Background
Mothers Living with HIV (MLH) and their children are typically studied to ensure that perinatal HIV transmission is blocked. Yet, HIV impacts MLH and their children lifelong. We examine child outcomes from pregnancy to three years post-birth among a peri-urban population of pregnant MLH and Mothers without HIV (MWOH).
Methods
Almost all pregnant women in 12 neighborhoods (98%; N=584) in Cape Town, South Africa were recruited and repeatedly assessed within two weeks of birth (92%), at 6 months (88%), 18 months (84%), and three years post-birth (86%). There were 186 MLH and 398 MWOH. Controlling for neighborhood and repeated measures, child and maternal outcomes were contrasted over time using longitudinal random effects regression analyses. For measures collected only at three years, outcomes were analyzed using multiple regressions.
Results
Compared to MWOH, MLH had less income, more informal housing and food insecurity, used alcohol more often during pregnancy, and were more depressed during pregnancy and over time. Only 4.8% of MLH's children were seropositive; seropositive children were excluded from additional analyses. Children of MLH tended to have significantly lower weights (p<.10) over time (i.e., lower weight-for-age Z-scores) and were also hospitalized significantly more often than children of MWOH (p<.01).
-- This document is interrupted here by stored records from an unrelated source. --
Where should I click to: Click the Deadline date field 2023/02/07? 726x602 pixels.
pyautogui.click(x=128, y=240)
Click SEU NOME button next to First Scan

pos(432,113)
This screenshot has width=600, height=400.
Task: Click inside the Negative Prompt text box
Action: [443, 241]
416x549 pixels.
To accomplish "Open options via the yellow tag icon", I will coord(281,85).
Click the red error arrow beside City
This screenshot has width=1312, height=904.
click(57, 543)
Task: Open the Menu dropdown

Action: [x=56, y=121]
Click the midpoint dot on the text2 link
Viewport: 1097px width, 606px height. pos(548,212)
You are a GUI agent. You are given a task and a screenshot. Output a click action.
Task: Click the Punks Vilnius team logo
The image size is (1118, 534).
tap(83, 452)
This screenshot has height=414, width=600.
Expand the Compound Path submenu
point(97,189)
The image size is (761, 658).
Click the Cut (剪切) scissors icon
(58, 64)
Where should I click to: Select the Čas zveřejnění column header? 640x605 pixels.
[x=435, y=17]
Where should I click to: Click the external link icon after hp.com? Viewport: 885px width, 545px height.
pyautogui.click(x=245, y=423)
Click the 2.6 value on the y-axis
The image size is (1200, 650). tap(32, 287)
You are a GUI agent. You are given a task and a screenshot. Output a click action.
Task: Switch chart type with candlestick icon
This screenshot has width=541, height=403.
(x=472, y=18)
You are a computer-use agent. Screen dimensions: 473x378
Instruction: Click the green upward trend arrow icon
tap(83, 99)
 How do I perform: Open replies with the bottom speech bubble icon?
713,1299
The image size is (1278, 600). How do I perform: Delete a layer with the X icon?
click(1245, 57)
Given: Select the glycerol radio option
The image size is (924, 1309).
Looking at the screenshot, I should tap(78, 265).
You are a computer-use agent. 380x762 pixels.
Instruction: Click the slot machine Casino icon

Children of MLH and MWOH died at similar rates (8.5%) and were similar in social and behavioral adjustment, vocabulary, and executive functioning at three years post-birth.
Conclusions
Despite living in households with fewer resources and having more depressed mothers, only the physical health of children of MLH is compromised, compared to children of MWOH. In township neighborhoods with extreme poverty, social, behavioral, language, and cognitive functioning appear similar over the first three years of life between children of MLH and MWOH.